DATA —
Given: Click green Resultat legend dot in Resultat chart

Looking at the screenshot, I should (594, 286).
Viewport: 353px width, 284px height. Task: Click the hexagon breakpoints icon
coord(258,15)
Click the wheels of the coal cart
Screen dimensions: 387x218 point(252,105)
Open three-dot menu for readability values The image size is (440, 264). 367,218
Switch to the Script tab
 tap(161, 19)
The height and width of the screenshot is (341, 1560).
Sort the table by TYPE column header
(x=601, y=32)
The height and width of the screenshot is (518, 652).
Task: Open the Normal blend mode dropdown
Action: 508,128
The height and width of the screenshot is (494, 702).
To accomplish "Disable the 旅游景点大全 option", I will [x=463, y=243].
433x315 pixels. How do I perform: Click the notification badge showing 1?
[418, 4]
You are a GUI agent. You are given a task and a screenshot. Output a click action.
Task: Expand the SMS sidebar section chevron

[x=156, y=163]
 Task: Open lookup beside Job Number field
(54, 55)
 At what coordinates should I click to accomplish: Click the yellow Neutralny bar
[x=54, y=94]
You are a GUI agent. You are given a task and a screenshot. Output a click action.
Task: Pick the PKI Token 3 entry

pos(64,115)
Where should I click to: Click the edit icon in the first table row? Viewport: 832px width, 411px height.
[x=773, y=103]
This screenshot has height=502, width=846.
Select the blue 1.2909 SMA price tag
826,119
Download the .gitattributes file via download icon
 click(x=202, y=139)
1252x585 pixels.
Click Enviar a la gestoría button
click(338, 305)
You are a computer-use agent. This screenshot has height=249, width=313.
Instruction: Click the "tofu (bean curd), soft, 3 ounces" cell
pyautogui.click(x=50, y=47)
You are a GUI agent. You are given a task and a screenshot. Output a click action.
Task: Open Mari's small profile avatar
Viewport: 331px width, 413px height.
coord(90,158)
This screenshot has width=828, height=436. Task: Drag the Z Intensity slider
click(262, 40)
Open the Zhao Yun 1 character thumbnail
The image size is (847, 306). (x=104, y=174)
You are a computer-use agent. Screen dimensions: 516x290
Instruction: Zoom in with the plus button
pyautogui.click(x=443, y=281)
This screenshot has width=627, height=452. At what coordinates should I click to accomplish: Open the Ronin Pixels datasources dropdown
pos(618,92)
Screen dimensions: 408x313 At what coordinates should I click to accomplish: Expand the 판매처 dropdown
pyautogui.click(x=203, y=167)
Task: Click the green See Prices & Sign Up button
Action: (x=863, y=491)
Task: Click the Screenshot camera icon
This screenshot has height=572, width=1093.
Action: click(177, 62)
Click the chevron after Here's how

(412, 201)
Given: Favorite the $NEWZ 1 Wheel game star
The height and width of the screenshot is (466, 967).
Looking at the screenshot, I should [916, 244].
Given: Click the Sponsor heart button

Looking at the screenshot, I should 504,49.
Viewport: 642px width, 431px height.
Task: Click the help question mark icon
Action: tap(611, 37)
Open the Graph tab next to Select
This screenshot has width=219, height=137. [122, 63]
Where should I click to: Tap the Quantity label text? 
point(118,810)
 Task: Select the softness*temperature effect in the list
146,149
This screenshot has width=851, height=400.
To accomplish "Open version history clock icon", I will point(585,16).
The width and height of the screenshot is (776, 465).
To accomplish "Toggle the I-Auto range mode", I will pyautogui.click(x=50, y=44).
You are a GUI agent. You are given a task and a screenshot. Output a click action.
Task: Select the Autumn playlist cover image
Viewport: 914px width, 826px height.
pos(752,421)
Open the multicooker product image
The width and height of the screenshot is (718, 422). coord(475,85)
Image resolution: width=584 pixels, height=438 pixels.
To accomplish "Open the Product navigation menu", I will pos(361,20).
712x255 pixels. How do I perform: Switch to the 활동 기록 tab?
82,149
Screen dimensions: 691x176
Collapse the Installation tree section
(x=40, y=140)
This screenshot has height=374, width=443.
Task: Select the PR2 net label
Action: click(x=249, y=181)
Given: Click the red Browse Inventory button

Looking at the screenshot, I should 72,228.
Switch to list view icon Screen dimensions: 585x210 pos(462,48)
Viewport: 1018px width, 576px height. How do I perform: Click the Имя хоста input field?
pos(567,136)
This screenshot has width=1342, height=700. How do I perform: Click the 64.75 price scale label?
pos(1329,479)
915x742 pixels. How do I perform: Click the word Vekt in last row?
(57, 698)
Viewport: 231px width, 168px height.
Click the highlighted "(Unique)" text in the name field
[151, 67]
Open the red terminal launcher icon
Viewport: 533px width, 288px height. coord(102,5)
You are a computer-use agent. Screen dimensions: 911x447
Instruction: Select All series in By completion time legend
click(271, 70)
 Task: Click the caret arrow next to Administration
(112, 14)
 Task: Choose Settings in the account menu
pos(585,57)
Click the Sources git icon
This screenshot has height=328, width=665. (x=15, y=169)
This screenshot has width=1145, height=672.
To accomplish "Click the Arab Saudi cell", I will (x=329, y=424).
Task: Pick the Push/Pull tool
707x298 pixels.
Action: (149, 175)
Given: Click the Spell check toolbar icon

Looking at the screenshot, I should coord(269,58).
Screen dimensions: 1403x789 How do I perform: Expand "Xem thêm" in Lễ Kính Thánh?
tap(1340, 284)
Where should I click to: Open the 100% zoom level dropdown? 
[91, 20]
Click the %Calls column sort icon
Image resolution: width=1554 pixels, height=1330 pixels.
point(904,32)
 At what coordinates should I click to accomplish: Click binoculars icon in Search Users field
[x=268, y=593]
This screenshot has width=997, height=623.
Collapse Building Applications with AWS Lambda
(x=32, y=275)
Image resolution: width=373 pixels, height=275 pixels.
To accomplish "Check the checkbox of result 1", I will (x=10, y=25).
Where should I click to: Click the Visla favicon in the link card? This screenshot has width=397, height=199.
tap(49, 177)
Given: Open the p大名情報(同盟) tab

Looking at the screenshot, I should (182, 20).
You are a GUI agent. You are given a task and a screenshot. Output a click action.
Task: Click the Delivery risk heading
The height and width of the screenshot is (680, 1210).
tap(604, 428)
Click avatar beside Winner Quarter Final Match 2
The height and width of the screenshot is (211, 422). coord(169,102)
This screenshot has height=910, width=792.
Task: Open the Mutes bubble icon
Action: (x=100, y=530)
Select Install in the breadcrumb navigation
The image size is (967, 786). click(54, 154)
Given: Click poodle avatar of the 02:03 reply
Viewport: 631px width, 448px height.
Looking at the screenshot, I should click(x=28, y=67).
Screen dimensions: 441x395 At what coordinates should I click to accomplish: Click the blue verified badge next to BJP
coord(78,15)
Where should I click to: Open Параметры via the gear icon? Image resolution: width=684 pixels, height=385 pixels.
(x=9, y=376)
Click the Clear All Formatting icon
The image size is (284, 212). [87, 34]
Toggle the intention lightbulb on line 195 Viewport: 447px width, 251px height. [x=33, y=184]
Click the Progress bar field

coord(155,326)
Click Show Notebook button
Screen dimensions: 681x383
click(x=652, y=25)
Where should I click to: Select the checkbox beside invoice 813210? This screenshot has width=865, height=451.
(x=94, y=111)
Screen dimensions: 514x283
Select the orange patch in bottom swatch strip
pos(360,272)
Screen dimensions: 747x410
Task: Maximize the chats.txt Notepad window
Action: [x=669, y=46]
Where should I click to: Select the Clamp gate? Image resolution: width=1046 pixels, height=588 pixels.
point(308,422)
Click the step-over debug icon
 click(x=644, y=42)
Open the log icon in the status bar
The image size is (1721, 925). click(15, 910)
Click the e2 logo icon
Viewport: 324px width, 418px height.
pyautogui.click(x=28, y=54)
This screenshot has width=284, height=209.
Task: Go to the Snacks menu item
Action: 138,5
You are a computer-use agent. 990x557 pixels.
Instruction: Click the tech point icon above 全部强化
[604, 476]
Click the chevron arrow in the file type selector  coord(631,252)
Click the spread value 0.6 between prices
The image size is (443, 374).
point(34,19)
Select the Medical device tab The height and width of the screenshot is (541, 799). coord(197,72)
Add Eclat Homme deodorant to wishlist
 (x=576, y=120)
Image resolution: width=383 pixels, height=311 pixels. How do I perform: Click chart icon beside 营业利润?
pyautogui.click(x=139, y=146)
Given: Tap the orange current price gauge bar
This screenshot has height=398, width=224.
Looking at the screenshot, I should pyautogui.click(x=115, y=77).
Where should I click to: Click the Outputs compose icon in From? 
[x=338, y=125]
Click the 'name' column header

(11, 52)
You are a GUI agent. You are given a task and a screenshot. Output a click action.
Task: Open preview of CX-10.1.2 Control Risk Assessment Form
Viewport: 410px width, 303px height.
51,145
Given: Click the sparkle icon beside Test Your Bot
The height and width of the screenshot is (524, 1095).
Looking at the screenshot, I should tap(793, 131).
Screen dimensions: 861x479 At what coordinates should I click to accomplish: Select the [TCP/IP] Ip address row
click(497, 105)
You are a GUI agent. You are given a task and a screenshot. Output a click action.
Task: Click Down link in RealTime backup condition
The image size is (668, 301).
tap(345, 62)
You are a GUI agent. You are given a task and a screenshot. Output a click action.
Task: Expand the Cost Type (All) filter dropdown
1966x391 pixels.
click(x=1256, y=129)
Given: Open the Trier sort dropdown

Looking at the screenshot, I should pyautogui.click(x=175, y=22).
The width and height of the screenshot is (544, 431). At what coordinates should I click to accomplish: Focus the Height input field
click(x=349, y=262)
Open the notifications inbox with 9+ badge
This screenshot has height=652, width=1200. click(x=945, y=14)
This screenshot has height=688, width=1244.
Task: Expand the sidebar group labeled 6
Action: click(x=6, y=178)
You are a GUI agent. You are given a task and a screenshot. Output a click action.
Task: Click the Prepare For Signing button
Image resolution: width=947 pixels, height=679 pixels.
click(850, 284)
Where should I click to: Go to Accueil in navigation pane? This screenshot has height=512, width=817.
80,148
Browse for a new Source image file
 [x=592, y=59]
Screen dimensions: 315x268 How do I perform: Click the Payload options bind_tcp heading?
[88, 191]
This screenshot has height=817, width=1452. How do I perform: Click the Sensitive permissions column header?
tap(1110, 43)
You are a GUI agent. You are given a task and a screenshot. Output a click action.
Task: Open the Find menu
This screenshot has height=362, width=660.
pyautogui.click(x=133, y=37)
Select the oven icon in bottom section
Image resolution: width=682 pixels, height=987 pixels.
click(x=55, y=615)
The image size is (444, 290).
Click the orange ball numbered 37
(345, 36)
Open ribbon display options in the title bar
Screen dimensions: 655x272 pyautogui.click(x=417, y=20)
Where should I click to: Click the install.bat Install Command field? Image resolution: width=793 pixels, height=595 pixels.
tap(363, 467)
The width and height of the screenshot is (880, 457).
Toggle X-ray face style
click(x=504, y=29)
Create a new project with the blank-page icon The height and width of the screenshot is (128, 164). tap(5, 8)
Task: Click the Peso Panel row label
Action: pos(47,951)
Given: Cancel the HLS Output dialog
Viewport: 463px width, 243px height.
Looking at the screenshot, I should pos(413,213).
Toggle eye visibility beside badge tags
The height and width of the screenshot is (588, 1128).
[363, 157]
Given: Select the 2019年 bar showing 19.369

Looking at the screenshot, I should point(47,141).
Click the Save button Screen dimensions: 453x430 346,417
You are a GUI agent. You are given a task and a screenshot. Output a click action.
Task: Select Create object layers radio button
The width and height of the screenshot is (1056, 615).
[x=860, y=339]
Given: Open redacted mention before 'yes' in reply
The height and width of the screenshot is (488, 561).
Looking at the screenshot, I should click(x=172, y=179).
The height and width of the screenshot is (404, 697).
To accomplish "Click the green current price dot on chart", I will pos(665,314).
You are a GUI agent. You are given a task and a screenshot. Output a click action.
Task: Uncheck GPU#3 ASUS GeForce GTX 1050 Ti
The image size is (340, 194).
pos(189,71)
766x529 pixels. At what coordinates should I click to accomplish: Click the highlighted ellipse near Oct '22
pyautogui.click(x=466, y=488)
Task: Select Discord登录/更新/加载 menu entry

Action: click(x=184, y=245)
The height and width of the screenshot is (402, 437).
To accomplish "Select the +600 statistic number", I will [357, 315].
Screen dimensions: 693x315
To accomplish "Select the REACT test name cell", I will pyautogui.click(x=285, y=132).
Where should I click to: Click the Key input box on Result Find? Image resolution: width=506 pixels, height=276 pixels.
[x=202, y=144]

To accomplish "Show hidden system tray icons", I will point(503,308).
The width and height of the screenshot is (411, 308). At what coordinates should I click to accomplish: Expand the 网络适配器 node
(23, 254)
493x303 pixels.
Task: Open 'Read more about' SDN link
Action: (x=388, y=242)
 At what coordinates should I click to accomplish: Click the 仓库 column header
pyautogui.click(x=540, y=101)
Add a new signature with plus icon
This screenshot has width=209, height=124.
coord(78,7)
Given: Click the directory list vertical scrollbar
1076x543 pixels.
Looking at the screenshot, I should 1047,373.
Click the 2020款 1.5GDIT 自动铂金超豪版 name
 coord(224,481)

TO DO — Where a line above includes "current", copy that line.

EXERCISE OUTPUT —
Given: Tap the orange current price gauge bar
To accomplish "Click the green current price dot on chart", I will pos(665,314).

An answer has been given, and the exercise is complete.